- [Extracted entries]
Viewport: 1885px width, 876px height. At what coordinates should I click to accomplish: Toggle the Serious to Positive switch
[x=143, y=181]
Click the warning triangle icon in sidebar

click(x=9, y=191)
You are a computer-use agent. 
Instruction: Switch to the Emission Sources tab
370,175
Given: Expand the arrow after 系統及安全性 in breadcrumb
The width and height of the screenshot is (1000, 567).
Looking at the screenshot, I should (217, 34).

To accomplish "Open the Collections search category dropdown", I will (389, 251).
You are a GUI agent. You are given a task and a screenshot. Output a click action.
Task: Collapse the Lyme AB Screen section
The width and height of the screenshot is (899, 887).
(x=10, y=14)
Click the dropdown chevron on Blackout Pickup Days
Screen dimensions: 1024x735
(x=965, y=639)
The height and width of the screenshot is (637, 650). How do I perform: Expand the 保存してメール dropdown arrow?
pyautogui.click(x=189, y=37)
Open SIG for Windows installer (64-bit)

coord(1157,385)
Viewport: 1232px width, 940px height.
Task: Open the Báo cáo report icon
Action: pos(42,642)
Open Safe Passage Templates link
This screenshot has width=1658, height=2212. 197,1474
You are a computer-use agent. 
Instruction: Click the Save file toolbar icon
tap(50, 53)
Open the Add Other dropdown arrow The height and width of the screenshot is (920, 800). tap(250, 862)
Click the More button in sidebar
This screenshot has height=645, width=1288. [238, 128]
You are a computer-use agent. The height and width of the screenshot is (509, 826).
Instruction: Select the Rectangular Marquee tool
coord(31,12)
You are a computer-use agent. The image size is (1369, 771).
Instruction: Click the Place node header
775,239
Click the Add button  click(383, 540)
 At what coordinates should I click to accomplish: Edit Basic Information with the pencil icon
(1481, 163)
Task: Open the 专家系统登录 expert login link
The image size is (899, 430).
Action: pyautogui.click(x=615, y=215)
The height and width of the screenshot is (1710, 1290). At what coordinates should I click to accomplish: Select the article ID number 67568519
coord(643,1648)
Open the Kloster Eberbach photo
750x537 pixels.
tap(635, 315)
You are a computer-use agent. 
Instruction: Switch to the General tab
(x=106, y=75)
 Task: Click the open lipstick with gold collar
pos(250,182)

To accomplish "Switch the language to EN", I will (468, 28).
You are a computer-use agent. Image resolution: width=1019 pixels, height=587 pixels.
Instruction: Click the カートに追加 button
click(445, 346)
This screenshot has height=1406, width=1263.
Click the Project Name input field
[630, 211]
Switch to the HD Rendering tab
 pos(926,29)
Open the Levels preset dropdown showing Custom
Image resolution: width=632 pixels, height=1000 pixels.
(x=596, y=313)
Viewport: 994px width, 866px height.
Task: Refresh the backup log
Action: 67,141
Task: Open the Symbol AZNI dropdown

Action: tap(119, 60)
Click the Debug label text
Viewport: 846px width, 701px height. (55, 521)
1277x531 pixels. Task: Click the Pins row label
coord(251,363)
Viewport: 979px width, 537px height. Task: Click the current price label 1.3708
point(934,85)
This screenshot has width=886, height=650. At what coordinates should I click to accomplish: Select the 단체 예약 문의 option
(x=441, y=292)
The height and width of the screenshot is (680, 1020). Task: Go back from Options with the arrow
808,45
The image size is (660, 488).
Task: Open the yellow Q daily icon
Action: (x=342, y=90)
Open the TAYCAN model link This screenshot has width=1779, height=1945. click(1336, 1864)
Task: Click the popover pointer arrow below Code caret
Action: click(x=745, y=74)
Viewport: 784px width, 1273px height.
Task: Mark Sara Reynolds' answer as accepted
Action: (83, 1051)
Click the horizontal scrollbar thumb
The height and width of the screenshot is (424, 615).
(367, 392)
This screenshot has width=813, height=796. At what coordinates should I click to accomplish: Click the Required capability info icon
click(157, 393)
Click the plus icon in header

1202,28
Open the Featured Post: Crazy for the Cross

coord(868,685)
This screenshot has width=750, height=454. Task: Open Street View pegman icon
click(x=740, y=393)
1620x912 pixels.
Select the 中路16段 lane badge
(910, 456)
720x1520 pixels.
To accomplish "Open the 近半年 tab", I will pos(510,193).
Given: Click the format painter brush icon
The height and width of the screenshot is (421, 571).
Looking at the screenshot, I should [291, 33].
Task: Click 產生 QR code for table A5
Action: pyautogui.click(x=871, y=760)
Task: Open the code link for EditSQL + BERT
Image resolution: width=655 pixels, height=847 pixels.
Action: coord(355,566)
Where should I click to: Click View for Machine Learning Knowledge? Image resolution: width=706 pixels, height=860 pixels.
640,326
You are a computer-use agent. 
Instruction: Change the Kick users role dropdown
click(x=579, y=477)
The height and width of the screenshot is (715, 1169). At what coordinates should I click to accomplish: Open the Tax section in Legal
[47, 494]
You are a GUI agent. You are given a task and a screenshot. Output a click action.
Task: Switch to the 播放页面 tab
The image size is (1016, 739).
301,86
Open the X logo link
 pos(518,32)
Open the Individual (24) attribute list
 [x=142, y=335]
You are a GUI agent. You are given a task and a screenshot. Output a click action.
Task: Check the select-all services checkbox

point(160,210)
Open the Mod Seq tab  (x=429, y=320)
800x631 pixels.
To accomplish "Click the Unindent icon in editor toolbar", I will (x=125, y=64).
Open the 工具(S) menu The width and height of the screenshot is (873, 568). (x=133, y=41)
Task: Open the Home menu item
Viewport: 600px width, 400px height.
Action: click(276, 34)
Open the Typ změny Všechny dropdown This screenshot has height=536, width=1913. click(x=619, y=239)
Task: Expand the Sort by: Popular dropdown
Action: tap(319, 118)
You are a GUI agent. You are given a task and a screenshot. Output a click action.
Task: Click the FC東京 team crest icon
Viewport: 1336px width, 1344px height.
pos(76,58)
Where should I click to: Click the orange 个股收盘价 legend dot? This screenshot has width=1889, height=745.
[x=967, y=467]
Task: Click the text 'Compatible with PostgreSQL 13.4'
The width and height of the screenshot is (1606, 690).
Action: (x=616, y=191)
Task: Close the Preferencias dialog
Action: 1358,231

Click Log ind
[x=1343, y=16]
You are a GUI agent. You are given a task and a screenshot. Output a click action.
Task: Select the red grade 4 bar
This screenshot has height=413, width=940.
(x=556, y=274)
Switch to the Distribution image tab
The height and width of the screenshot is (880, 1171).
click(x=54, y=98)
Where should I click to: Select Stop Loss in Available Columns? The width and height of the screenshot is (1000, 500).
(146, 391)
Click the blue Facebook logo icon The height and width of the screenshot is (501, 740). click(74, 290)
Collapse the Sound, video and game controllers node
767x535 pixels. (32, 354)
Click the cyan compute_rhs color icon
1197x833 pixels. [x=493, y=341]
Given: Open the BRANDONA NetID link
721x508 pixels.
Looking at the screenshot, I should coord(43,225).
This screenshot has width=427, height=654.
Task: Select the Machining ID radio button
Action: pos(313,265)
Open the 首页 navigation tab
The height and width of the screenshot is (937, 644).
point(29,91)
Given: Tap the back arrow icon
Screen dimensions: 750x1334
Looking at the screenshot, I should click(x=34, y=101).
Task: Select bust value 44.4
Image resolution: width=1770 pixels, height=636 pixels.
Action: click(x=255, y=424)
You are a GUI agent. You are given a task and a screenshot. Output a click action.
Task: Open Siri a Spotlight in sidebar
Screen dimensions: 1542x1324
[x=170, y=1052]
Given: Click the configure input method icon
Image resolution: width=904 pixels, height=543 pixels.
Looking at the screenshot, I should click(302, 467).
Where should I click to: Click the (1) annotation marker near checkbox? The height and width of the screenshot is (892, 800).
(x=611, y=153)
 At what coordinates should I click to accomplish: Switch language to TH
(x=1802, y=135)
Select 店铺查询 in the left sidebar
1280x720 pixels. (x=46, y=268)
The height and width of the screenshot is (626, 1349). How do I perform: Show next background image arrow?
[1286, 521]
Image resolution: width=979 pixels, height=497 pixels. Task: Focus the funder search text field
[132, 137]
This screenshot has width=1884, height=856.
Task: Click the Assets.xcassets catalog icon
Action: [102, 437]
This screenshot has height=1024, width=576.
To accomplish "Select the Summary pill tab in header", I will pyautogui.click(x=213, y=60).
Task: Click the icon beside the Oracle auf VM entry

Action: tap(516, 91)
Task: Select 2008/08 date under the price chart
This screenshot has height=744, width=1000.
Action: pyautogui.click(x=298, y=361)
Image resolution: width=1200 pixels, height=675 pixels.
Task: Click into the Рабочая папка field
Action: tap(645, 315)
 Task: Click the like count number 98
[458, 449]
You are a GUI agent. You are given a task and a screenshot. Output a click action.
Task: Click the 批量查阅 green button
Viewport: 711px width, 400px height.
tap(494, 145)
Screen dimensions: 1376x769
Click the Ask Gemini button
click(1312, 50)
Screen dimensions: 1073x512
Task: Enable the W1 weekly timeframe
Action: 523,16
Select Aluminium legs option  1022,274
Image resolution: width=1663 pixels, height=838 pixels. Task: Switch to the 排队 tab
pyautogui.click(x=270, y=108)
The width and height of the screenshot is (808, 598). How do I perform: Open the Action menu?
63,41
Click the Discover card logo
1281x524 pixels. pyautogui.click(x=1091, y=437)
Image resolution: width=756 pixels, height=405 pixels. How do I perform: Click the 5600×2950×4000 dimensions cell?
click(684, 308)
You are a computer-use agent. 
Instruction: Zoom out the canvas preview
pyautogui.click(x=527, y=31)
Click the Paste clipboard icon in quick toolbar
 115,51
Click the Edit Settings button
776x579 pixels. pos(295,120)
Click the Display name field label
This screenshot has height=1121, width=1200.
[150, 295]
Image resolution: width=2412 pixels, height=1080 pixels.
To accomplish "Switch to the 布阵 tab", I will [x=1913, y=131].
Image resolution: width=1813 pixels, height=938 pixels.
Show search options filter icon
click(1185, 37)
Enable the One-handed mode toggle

- [Problem requirements] Would you please copy exactly the part of the entries above that begins at the line containing "Instruction: Change the" and ends at the line containing "Task: Switch to the 播放页面 tab", both lines included?

- [Task answer]
Instruction: Change the Kick users role dropdown
click(x=579, y=477)
The height and width of the screenshot is (715, 1169). At what coordinates should I click to accomplish: Open the Tax section in Legal
[47, 494]
You are a GUI agent. You are given a task and a screenshot. Output a click action.
Task: Switch to the 播放页面 tab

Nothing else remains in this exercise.